Beynunet-i suğra ile
vâki olan taîâk beynunet-i suğra gibi evlilik ilişkisini giderir ve beynûnet-i
suğra'nın hükümlerini alır. Ancak beynünet-i kübrâ'da kadın başka bir kocayla
sahih bir nikâhla nikahlanıp, tahlil nikâhı kasdetmeksizin ikinci koca onunla
yatmadığı müddetçe birinci kocanın bu kadına dönmesi helâl olmaz.
Çünkü Allahu Tealâ
şöyle buyurmuştur. «Bundan sonra kadını boşarsa, kadın başka biriyle
evlenmedikçe bir daha kendisine helâl olmaz.» (Bakara, 230). Yani karısını
üçüncü kez boşarsa kadın başka birisiyle evlenmeden birinci kocasına helâl
olmaz. Çünkü Rasûlüllah sallallahu aleyhi ve sellem, Rifâe'nin karısına;
«Hayır, birbirinizin balçığından tatmadığınız müddetçe olmaz.» demiştir.
Beynûnet-i kübrâ ile
boşanan kadın, başka bir kocayla evlendikten sonra tekrar boşansa ve iddeti
bittikten sonra birinci kocayla evlenecek olsa, birinci kocanın, karışma yeni
bir akidle sahip olup üç talâk hakkı bulunduğu hususu âlimler arasında ittifak
konusudur. Çünkü ikinci koca, birinciye ait olan helâlliği kaldırmış sayılır.

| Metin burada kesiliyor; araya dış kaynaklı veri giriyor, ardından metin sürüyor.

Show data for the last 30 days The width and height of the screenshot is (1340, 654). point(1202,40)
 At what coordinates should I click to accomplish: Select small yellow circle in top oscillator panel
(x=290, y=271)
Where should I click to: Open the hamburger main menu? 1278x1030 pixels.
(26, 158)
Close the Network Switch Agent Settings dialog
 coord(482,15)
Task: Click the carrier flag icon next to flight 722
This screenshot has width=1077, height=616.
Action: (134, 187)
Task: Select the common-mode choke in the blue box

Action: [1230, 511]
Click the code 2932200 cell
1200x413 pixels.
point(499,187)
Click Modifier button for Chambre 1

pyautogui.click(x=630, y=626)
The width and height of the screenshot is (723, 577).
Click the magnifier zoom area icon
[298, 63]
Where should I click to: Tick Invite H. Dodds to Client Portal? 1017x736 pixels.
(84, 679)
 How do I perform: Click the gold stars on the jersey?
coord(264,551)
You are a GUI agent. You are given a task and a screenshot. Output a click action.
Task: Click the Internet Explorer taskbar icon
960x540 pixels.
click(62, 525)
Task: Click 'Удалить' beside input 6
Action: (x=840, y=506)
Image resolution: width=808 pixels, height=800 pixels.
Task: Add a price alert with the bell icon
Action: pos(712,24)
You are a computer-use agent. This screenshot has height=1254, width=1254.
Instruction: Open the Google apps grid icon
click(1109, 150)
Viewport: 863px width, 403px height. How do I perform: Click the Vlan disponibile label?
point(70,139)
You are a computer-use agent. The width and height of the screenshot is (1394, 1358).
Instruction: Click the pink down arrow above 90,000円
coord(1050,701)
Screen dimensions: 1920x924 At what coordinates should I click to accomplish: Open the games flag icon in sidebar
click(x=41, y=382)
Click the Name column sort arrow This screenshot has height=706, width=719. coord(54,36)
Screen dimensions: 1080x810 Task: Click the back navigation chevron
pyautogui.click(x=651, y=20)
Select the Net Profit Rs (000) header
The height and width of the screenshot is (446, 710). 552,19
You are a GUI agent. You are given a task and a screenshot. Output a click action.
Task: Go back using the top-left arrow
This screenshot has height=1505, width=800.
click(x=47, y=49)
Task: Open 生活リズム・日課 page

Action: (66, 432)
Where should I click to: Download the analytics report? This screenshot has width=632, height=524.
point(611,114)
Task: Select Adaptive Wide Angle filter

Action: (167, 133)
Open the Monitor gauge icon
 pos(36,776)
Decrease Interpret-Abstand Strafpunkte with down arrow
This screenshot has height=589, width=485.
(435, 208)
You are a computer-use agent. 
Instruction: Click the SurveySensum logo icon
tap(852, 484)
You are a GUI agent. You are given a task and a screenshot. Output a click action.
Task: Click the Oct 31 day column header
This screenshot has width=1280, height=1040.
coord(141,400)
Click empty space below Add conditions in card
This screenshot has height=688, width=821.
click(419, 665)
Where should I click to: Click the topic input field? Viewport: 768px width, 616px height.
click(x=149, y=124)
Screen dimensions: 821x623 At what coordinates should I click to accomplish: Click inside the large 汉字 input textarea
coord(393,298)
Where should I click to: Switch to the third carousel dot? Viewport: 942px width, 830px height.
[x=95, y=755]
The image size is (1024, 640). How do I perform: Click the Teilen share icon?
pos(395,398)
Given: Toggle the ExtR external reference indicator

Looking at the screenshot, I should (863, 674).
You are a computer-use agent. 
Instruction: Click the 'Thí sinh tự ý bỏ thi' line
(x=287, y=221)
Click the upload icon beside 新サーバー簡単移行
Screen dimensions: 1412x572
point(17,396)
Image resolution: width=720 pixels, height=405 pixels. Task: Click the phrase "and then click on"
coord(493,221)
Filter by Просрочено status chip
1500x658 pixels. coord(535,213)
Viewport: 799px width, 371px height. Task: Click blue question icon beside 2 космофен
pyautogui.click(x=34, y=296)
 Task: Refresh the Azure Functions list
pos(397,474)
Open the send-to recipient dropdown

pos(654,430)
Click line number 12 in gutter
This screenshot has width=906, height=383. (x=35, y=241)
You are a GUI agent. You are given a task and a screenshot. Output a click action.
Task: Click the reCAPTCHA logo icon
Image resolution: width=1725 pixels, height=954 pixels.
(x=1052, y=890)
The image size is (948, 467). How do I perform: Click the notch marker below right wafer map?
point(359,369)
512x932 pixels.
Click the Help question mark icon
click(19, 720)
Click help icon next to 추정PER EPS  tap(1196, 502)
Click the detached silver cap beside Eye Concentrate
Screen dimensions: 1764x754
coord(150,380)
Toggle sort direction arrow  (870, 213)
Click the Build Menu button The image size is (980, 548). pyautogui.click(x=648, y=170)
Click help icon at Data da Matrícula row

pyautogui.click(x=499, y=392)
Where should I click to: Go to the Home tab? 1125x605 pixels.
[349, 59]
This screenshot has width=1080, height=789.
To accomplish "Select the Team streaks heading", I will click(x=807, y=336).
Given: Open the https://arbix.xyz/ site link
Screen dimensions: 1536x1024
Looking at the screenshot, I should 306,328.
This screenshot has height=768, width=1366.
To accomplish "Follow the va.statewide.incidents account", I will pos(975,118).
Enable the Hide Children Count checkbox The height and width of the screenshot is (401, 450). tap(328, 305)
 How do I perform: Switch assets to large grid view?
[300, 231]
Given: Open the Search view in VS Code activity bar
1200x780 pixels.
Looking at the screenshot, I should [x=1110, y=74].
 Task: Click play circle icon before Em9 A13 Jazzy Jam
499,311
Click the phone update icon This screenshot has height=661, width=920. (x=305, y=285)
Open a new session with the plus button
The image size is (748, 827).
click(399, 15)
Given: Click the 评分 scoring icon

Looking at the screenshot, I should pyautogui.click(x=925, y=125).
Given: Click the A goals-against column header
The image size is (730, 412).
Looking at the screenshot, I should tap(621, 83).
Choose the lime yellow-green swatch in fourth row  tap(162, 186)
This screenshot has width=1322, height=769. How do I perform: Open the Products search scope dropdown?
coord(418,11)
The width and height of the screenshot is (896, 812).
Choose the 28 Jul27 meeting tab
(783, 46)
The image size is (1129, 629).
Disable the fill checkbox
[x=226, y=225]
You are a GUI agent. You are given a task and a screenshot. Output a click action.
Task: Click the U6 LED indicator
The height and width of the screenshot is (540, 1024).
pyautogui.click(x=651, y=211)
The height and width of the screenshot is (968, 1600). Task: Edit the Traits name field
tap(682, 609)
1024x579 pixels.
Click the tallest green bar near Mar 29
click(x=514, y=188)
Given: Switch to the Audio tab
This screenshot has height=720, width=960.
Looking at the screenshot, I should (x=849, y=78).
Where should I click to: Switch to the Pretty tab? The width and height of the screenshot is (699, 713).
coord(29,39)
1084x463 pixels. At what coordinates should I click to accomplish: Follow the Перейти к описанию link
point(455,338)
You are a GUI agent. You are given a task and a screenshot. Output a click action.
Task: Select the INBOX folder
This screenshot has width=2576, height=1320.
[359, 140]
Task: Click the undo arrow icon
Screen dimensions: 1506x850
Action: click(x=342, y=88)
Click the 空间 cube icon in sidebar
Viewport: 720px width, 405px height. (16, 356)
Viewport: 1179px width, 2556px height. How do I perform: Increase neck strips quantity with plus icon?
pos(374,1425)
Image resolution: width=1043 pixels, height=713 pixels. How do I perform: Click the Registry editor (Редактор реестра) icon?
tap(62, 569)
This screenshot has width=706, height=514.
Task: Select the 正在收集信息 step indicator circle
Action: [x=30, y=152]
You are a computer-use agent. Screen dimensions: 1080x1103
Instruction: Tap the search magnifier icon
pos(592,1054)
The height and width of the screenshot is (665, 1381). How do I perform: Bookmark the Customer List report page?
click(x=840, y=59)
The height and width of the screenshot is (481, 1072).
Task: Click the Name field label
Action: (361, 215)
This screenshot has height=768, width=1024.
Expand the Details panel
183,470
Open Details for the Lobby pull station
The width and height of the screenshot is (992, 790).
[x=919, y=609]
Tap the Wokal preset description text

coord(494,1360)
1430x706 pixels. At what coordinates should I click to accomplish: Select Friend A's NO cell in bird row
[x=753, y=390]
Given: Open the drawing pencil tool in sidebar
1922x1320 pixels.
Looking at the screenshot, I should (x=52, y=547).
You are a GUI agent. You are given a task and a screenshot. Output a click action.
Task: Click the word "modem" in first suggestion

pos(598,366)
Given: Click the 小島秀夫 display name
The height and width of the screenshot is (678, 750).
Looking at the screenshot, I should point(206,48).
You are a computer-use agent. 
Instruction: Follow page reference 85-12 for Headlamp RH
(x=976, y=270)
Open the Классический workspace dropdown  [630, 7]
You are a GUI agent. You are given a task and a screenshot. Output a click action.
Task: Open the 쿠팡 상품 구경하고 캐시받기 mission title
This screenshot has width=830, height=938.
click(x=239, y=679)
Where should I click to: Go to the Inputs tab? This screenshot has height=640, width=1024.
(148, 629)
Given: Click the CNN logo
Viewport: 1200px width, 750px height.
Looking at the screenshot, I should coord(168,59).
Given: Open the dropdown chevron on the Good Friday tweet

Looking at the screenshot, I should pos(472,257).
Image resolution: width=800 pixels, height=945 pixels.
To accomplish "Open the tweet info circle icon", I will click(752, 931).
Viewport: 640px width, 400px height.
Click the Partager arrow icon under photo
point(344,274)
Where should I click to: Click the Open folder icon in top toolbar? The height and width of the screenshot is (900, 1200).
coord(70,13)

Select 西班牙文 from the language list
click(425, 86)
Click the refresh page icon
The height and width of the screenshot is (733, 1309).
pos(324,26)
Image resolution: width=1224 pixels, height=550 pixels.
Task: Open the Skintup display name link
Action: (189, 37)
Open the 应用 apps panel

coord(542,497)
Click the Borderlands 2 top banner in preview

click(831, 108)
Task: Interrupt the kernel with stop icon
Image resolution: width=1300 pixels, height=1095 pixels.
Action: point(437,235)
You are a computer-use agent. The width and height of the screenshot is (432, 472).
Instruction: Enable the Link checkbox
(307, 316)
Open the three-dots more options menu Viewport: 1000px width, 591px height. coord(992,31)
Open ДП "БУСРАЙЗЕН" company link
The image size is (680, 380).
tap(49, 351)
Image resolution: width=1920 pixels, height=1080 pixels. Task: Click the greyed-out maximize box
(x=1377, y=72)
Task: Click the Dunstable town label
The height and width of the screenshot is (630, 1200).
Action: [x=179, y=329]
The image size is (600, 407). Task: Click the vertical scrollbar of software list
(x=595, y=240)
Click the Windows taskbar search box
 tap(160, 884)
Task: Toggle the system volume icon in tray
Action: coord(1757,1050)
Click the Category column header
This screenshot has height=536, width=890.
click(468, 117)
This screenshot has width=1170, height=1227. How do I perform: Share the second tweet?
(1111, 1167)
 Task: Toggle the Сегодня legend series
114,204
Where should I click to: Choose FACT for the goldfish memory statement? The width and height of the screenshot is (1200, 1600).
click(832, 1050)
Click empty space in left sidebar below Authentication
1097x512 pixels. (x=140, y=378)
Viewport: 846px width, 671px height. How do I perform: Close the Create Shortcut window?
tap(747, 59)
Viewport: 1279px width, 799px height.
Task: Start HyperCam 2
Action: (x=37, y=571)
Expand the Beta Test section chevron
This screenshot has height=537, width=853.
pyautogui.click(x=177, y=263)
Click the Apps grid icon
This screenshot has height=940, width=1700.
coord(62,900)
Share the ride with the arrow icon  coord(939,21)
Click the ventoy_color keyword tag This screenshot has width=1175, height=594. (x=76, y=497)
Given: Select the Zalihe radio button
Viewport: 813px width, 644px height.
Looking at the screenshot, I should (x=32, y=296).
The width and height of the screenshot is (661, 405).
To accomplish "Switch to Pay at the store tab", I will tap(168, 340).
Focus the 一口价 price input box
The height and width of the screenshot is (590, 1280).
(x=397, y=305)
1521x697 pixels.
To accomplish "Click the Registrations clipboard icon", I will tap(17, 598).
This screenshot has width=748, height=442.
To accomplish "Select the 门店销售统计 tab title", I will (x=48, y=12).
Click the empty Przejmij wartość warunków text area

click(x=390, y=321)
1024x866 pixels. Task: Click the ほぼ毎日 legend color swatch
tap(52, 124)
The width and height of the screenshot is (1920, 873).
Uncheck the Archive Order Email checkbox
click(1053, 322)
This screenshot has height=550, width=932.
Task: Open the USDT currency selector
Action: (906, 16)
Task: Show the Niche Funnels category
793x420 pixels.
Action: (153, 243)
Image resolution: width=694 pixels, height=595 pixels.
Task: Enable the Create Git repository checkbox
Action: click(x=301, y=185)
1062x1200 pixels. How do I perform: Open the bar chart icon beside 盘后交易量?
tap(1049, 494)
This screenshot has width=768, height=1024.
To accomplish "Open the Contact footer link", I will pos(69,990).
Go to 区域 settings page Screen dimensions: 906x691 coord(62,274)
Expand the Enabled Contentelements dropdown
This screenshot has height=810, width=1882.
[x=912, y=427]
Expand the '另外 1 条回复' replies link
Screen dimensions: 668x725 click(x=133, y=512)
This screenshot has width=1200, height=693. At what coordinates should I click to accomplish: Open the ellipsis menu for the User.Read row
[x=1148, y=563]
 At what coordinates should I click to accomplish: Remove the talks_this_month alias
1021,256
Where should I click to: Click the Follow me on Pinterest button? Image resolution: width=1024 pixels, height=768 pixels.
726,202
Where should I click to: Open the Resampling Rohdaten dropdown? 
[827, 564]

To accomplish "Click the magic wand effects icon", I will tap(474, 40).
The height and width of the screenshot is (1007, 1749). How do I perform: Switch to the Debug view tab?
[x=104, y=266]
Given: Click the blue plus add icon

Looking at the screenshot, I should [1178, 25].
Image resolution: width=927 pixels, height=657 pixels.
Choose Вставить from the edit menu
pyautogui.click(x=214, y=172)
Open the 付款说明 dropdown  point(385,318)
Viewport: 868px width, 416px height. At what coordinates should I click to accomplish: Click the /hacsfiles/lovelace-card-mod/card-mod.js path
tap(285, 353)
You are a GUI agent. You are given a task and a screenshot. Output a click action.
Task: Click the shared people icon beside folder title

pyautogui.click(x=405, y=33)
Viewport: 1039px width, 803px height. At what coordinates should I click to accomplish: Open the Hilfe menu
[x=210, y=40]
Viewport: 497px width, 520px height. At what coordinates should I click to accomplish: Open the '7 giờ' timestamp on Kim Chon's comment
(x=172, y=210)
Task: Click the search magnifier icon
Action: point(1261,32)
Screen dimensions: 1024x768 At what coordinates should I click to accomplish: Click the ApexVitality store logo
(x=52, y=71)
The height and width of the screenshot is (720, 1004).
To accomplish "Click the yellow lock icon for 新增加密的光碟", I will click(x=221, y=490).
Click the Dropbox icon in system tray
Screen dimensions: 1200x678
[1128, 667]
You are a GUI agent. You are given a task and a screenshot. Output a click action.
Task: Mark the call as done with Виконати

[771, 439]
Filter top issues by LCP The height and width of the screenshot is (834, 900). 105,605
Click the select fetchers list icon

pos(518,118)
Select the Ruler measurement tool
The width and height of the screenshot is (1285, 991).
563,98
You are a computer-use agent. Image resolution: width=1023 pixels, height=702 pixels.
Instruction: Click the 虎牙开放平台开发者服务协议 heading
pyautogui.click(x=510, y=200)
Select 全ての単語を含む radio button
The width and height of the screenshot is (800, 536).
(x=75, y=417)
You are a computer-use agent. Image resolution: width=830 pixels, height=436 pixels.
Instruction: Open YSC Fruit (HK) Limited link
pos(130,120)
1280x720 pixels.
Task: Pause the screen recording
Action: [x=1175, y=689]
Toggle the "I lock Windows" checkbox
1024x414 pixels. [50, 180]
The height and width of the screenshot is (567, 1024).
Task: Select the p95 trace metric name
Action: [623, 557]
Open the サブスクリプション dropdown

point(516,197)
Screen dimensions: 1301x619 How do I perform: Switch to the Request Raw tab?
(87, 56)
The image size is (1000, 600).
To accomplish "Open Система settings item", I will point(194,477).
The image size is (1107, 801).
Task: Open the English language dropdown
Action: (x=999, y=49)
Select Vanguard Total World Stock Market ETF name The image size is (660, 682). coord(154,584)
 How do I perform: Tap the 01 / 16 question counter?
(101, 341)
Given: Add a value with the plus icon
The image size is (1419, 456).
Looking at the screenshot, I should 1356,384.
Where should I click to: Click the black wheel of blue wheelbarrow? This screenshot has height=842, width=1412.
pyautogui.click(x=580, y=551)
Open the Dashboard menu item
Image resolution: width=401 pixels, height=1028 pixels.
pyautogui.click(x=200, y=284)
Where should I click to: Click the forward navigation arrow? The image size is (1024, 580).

Birinci koca ona yeni bir akidle tekrar döndüğü zaman, bu akid yeni bir
helâllik kurmuş olur.
Beynûnet-ı suğra ile
boşanan kadın, iddeti bittikten sonra başka birisiyle evlenip sonra boşanarak
birinci kocaya döndüğünde Ebû Hanîfe ve Ebû Yusuf'a göre durum beynunet-i kübrâ
gibi olur, yeni bir helâllıkla birinci koca karısına dönmüş ve üç talâk hakkı
saklı olarak ona sahip olmuş olur.
îmam Muhammed ise
şöyle demiştir: «Birinci koca daha önce kullanmış olduğu talâklar sayılarak
karısına dönmüş olur. Bu ki-şi, karısını ric'î talâkla boşamış, yahut
beynûnet-i suğra ile boşadıktan sonra yeni bir akidle karısına varan kimse gibi
olmuş olur.»
İşte bu meseleye
fıkıhta «hedm» meselesi denir. Yani ikinci koca, üç talâkta olduğu gibi, üçten
az vâki olan talâkta daha öncekileri kaldırır mı, kaldırmaz mı? meselesi
demektir.
Kur'ân'da ve açık
sünnette ölüm döşeğindeki hastanın karısını boşaması hakkında bir hüküm sabit
olmamıştır. Ancak sahabeden sabit olduğuna göre Abdurrahman bin Avf ölüm
döşeğindeki hastalığında karısını boşadı. Bunun üzerine Osman (r.a.) kadının
ölen kocasının mirasından alması yönünde hüküm vererek «Abdurrahman bin Avf
karısını boşamakla, onu miras hakkından mahrum bıraktı, şeklinde onu itham
etmek için değil, sünnetin bu şekilde olduğunu belirtmek için böyle hüküm
verdim.» demiştir.
Bunun için Abdurrahman
bin Avf'ın kendi nefsine şöyle dediği varid olmuştur. «Ben karımı ona zarar
vermek için veya miras hakkından kaçınmak için boşamadım.» Yani karısının kendisinden
alacağı mirasım inkâr etmiş değildir.
Osman b. Affân'ın
durumu da bunun gibidir. Osman (r.a.) evinde abluka altındayken «Uyeyne b.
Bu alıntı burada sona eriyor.